Problem to solve: Only an exact copy of every record counts as an answer.

Given data:
+===+

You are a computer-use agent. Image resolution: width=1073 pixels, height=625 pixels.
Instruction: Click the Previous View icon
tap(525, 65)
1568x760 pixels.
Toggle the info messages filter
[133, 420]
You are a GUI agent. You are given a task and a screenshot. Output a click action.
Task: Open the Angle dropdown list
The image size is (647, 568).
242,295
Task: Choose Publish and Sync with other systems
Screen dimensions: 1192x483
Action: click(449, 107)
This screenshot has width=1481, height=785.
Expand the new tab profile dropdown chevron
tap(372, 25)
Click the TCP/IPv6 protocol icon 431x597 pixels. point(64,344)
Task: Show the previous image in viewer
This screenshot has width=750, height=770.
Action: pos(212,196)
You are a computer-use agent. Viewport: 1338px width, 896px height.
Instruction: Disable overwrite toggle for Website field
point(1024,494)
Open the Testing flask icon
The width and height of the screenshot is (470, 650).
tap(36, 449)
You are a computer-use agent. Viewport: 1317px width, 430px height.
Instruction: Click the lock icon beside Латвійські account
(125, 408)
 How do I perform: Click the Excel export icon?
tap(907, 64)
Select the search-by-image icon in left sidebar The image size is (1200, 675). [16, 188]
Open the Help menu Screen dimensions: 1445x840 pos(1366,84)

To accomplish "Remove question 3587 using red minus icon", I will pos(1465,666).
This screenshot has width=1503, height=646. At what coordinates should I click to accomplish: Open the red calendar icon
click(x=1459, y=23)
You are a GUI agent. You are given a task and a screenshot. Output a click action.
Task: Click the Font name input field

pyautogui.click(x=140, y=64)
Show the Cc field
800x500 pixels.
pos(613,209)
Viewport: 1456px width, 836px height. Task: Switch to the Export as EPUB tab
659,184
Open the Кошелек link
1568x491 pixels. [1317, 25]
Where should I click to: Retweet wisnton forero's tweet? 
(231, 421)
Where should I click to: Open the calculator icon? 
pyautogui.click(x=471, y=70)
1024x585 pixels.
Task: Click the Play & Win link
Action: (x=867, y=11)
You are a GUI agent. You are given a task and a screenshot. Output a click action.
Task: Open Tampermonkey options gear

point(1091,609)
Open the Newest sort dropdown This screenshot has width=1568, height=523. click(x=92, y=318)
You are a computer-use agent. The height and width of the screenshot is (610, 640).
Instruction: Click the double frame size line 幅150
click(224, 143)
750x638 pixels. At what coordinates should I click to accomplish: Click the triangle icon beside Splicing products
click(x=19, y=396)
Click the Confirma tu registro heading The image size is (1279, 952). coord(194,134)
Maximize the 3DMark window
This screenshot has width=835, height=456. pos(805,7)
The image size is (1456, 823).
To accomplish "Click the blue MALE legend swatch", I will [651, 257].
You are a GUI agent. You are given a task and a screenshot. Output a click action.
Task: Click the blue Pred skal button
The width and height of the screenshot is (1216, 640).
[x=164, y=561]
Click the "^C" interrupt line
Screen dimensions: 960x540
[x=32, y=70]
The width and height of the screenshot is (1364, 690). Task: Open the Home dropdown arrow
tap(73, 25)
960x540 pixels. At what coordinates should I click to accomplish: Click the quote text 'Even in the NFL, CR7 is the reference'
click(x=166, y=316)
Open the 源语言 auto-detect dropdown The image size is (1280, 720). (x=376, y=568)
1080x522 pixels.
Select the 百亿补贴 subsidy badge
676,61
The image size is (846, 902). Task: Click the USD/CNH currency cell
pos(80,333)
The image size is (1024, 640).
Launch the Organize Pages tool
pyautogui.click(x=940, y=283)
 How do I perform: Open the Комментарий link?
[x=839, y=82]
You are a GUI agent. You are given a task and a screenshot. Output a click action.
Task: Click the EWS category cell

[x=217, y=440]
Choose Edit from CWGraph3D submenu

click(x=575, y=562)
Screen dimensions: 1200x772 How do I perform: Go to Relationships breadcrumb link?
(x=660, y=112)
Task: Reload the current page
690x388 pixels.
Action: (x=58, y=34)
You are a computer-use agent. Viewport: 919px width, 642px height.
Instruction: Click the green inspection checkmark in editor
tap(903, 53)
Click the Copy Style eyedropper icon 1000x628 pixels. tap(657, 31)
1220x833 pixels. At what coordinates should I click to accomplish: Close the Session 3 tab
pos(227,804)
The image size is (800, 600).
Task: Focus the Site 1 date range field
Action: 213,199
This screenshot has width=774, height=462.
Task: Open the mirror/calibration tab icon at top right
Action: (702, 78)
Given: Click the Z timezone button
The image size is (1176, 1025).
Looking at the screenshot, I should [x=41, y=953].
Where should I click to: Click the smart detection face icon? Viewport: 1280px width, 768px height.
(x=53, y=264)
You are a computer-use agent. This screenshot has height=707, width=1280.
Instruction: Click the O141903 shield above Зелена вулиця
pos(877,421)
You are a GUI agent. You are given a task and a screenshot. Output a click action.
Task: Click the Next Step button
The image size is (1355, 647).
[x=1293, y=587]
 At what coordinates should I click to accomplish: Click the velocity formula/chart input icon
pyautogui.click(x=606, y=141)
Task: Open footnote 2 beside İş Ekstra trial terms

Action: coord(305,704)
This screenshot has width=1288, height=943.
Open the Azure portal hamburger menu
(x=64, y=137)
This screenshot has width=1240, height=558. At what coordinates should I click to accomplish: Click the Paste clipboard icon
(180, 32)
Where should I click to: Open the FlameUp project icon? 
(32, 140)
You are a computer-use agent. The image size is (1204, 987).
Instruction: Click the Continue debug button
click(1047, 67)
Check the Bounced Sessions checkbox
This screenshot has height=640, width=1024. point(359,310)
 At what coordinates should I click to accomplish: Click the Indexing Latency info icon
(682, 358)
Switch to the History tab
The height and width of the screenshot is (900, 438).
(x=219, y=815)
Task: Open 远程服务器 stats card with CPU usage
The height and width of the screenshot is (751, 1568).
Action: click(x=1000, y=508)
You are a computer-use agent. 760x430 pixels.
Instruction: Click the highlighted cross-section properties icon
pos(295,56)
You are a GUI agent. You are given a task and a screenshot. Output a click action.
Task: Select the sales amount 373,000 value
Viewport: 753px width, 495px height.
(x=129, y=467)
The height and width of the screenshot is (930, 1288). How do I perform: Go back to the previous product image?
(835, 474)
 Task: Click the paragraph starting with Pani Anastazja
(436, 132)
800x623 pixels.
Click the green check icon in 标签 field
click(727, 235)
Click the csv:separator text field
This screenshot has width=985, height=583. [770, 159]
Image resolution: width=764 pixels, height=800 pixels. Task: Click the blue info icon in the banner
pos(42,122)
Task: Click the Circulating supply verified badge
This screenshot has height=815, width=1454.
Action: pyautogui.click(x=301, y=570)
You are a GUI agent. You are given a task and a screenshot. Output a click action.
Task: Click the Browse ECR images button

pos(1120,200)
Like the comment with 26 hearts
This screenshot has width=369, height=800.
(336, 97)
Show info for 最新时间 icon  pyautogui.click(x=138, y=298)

+===+

Output of the task:
You are a computer-use agent. Image resolution: width=1073 pixels, height=625 pixels.
Instruction: Click the Previous View icon
tap(525, 65)
1568x760 pixels.
Toggle the info messages filter
[133, 420]
You are a GUI agent. You are given a task and a screenshot. Output a click action.
Task: Open the Angle dropdown list
The image size is (647, 568).
242,295
Task: Choose Publish and Sync with other systems
Screen dimensions: 1192x483
Action: click(449, 107)
This screenshot has width=1481, height=785.
Expand the new tab profile dropdown chevron
tap(372, 25)
Click the TCP/IPv6 protocol icon 431x597 pixels. point(64,344)
Task: Show the previous image in viewer
This screenshot has width=750, height=770.
Action: pos(212,196)
You are a computer-use agent. Viewport: 1338px width, 896px height.
Instruction: Disable overwrite toggle for Website field
point(1024,494)
Open the Testing flask icon
The width and height of the screenshot is (470, 650).
tap(36, 449)
You are a computer-use agent. Viewport: 1317px width, 430px height.
Instruction: Click the lock icon beside Латвійські account
(125, 408)
 How do I perform: Click the Excel export icon?
tap(907, 64)
Select the search-by-image icon in left sidebar The image size is (1200, 675). [16, 188]
Open the Help menu Screen dimensions: 1445x840 pos(1366,84)

To accomplish "Remove question 3587 using red minus icon", I will pos(1465,666).
This screenshot has width=1503, height=646. At what coordinates should I click to accomplish: Open the red calendar icon
click(x=1459, y=23)
You are a GUI agent. You are given a task and a screenshot. Output a click action.
Task: Click the Font name input field

pyautogui.click(x=140, y=64)
Show the Cc field
800x500 pixels.
pos(613,209)
Viewport: 1456px width, 836px height. Task: Switch to the Export as EPUB tab
659,184
Open the Кошелек link
1568x491 pixels. [1317, 25]
Where should I click to: Retweet wisnton forero's tweet? 
(231, 421)
Where should I click to: Open the calculator icon? 
pyautogui.click(x=471, y=70)
1024x585 pixels.
Task: Click the Play & Win link
Action: (x=867, y=11)
You are a GUI agent. You are given a task and a screenshot. Output a click action.
Task: Open Tampermonkey options gear

point(1091,609)
Open the Newest sort dropdown This screenshot has width=1568, height=523. click(x=92, y=318)
You are a computer-use agent. The height and width of the screenshot is (610, 640).
Instruction: Click the double frame size line 幅150
click(224, 143)
750x638 pixels. At what coordinates should I click to accomplish: Click the triangle icon beside Splicing products
click(x=19, y=396)
Click the Confirma tu registro heading The image size is (1279, 952). coord(194,134)
Maximize the 3DMark window
This screenshot has width=835, height=456. pos(805,7)
The image size is (1456, 823).
To accomplish "Click the blue MALE legend swatch", I will [651, 257].
You are a GUI agent. You are given a task and a screenshot. Output a click action.
Task: Click the blue Pred skal button
The width and height of the screenshot is (1216, 640).
[x=164, y=561]
Click the "^C" interrupt line
Screen dimensions: 960x540
[x=32, y=70]
The width and height of the screenshot is (1364, 690). Task: Open the Home dropdown arrow
tap(73, 25)
960x540 pixels. At what coordinates should I click to accomplish: Click the quote text 'Even in the NFL, CR7 is the reference'
click(x=166, y=316)
Open the 源语言 auto-detect dropdown The image size is (1280, 720). (x=376, y=568)
1080x522 pixels.
Select the 百亿补贴 subsidy badge
676,61
The image size is (846, 902). Task: Click the USD/CNH currency cell
pos(80,333)
The image size is (1024, 640).
Launch the Organize Pages tool
pyautogui.click(x=940, y=283)
 How do I perform: Open the Комментарий link?
[x=839, y=82]
You are a GUI agent. You are given a task and a screenshot. Output a click action.
Task: Click the EWS category cell

[x=217, y=440]
Choose Edit from CWGraph3D submenu

click(x=575, y=562)
Screen dimensions: 1200x772 How do I perform: Go to Relationships breadcrumb link?
(x=660, y=112)
Task: Reload the current page
690x388 pixels.
Action: (x=58, y=34)
You are a computer-use agent. Viewport: 919px width, 642px height.
Instruction: Click the green inspection checkmark in editor
tap(903, 53)
Click the Copy Style eyedropper icon 1000x628 pixels. tap(657, 31)
1220x833 pixels. At what coordinates should I click to accomplish: Close the Session 3 tab
pos(227,804)
The image size is (800, 600).
Task: Focus the Site 1 date range field
Action: 213,199
This screenshot has width=774, height=462.
Task: Open the mirror/calibration tab icon at top right
Action: (702, 78)
Given: Click the Z timezone button
The image size is (1176, 1025).
Looking at the screenshot, I should [x=41, y=953].
Where should I click to: Click the smart detection face icon? Viewport: 1280px width, 768px height.
(x=53, y=264)
You are a computer-use agent. This screenshot has height=707, width=1280.
Instruction: Click the O141903 shield above Зелена вулиця
pos(877,421)
You are a GUI agent. You are given a task and a screenshot. Output a click action.
Task: Click the Next Step button
The image size is (1355, 647).
[x=1293, y=587]
 At what coordinates should I click to accomplish: Click the velocity formula/chart input icon
pyautogui.click(x=606, y=141)
Task: Open footnote 2 beside İş Ekstra trial terms

Action: coord(305,704)
This screenshot has width=1288, height=943.
Open the Azure portal hamburger menu
(x=64, y=137)
This screenshot has width=1240, height=558. At what coordinates should I click to accomplish: Click the Paste clipboard icon
(180, 32)
Where should I click to: Open the FlameUp project icon? 
(32, 140)
You are a computer-use agent. The image size is (1204, 987).
Instruction: Click the Continue debug button
click(1047, 67)
Check the Bounced Sessions checkbox
This screenshot has height=640, width=1024. point(359,310)
 At what coordinates should I click to accomplish: Click the Indexing Latency info icon
(682, 358)
Switch to the History tab
The height and width of the screenshot is (900, 438).
(x=219, y=815)
Task: Open 远程服务器 stats card with CPU usage
The height and width of the screenshot is (751, 1568).
Action: click(x=1000, y=508)
You are a computer-use agent. 760x430 pixels.
Instruction: Click the highlighted cross-section properties icon
pos(295,56)
You are a GUI agent. You are given a task and a screenshot. Output a click action.
Task: Select the sales amount 373,000 value
Viewport: 753px width, 495px height.
(x=129, y=467)
The height and width of the screenshot is (930, 1288). How do I perform: Go back to the previous product image?
(835, 474)
 Task: Click the paragraph starting with Pani Anastazja
(436, 132)
800x623 pixels.
Click the green check icon in 标签 field
click(727, 235)
Click the csv:separator text field
This screenshot has width=985, height=583. [770, 159]
Image resolution: width=764 pixels, height=800 pixels. Task: Click the blue info icon in the banner
pos(42,122)
Task: Click the Circulating supply verified badge
This screenshot has height=815, width=1454.
Action: pyautogui.click(x=301, y=570)
You are a GUI agent. You are given a task and a screenshot. Output a click action.
Task: Click the Browse ECR images button

pos(1120,200)
Like the comment with 26 hearts
This screenshot has width=369, height=800.
(336, 97)
Show info for 最新时间 icon  pyautogui.click(x=138, y=298)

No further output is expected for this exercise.